1 enfant belge sur 5 est en surpoids. Non seulement parce que 12 % des jeunes ne bougent pas assez et passent jusqu’à près de trois heures par jour devant la télévision, mais aussi parce que le petit écran les bombarde de publicités pour des boissons rafraîchissantes, bonbons et autres fast foods. La révision de la directive européenne en matière de services de médias audiovisuels pourrait être source de soulagement, mais la proposition actuelle ne va pas assez loin. Les Mutualités Libres appellent les autorités belges à remettre les points sensibles sur la table des négociation.

Opportunité (manquée) au niveau européen

Protéger nos enfants contre les publicités à la télé incitant à la « malbouffe »: la révision de la directive européenne en matière de services de médias audiovisuels devrait donner l’opportunité d’atteindre cet objectif.

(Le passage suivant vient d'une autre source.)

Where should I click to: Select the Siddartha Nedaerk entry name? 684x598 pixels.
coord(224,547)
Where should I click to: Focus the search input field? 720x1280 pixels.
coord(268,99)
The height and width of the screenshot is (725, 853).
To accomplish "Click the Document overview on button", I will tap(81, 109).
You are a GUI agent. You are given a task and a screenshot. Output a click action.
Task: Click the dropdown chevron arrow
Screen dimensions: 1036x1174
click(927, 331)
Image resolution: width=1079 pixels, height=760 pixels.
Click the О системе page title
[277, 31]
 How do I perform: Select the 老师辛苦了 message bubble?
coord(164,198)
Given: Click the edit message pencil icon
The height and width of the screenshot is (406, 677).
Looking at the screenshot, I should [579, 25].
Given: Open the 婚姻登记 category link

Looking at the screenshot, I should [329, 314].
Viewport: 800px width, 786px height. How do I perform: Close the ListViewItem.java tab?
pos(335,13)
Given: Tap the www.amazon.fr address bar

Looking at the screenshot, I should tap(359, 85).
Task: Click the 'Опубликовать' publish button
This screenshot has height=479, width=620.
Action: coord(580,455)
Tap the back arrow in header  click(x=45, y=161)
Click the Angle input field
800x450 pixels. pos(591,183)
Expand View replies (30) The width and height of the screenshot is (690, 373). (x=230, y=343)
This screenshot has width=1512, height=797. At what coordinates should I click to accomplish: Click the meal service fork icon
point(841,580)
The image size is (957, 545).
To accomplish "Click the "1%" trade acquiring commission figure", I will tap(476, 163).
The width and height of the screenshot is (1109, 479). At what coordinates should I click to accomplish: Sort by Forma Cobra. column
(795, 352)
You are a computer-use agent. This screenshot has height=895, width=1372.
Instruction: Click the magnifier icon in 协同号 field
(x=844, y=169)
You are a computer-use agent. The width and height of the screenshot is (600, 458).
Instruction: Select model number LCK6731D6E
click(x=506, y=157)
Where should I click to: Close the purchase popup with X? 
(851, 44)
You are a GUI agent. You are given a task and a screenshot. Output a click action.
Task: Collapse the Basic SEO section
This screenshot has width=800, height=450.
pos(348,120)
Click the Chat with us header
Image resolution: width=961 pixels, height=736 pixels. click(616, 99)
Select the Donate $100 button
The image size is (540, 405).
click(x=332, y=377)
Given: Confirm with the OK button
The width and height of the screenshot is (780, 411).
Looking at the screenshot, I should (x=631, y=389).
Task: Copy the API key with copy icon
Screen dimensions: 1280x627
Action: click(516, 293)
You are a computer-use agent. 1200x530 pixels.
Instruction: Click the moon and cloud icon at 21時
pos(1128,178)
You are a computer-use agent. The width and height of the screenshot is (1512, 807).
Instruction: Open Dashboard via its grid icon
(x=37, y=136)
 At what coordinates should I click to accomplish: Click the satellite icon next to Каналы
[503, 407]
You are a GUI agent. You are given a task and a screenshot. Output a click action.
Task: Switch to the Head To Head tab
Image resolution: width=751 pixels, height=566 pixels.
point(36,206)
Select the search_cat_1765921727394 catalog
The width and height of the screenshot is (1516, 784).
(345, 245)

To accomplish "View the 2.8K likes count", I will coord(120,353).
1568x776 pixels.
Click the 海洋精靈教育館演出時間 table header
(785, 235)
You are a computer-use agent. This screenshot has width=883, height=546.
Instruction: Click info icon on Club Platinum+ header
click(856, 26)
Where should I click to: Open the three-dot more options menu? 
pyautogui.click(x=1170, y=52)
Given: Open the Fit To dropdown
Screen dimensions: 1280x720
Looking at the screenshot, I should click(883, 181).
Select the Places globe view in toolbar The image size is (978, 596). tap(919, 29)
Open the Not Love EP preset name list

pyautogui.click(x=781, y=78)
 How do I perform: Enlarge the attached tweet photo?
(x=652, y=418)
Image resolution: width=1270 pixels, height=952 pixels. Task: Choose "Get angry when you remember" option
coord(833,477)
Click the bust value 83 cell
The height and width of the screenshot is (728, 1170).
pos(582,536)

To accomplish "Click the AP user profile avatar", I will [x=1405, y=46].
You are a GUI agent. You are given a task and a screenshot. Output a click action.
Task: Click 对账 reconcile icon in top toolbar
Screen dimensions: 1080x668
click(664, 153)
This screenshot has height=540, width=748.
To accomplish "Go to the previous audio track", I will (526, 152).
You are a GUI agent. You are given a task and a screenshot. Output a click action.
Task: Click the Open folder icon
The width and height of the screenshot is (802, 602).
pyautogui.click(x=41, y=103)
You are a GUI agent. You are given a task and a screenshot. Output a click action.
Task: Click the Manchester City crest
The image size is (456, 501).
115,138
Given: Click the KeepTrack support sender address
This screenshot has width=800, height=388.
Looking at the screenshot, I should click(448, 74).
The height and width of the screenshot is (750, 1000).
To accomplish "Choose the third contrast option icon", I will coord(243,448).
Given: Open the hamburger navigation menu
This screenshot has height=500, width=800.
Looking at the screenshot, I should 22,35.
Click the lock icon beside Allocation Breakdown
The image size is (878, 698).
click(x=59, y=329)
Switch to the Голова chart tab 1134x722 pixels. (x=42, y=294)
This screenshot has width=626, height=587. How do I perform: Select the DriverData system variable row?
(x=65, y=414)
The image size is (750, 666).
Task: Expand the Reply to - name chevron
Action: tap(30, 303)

Toutefois, la proposition actuelle de la Commission européenne, qui doit encore être approuvée par le Parlement européen et les Etats membres, ne va pas assez loin. L’Europe n’impose en effet aucune obligation au secteur alimentaire lui-même, mais demande juste une « autorégulation ». Pire : l’alcool et les fast foods n’entrent pas dans le cadre de cette législation. Les Mutualités Libres demandent aux autorités belges de remettre ces sujets à l’ordre du jour des négociations.

Appliquer au maximum les points positifs

Soulignons tout de même quelques éléments positifs. La nouvelle directive donne aux Etats membres l'opportunité d’imposer des limitations aux émetteurs étrangers. Un instrument important pour notre pays, car tous les enfants du royaume regardent des programmes télévisés diffusés par les pays voisins, France et Pays-Bas en tête. Grâce à cette possibilité, des réglementations plus laxistes en vigueur dans les pays limitrophes ne pourront plus avoir d’influence négative sur la santé des enfants belges. Les Mutualités Libres demandent dès lors aux autorités belges de soutenir clairement cette proposition spécifique de la Commission. De plus, la nouvelle directive donne également l’opportunité à notre pays de prendre des mesures dans des secteurs liés, comme la diffusion de publicités dans les jeux vidéo en ligne, qui ont une grande influence sur les habitudes de consommation des jeunes.

Prévention et sensibilisation également

Imposer des règles est une chose, mais nous ne devons pas perdre de vue l'importance de la prévention et de la sensibilisation. Il est essentiel de continuer à investir dans des campagnes ciblées pour apprendre aux enfants et aux jeunes à adopter une attitude critique face aux « publicités nocives » présentes dans leur environnement moderne (réseaux sociaux, smartphones...). D’autres secteurs, comme l’enseignement, ont un rôle important à jouer en la matière. La révision de la directive européenne crée des opportunités. Les autorités belges doivent maintenant les saisir. Sans oublier de s’aligner avec les autorités régionales, car au final ce sont elles qui sont compétentes en matière de prévention et de promotion de la santé.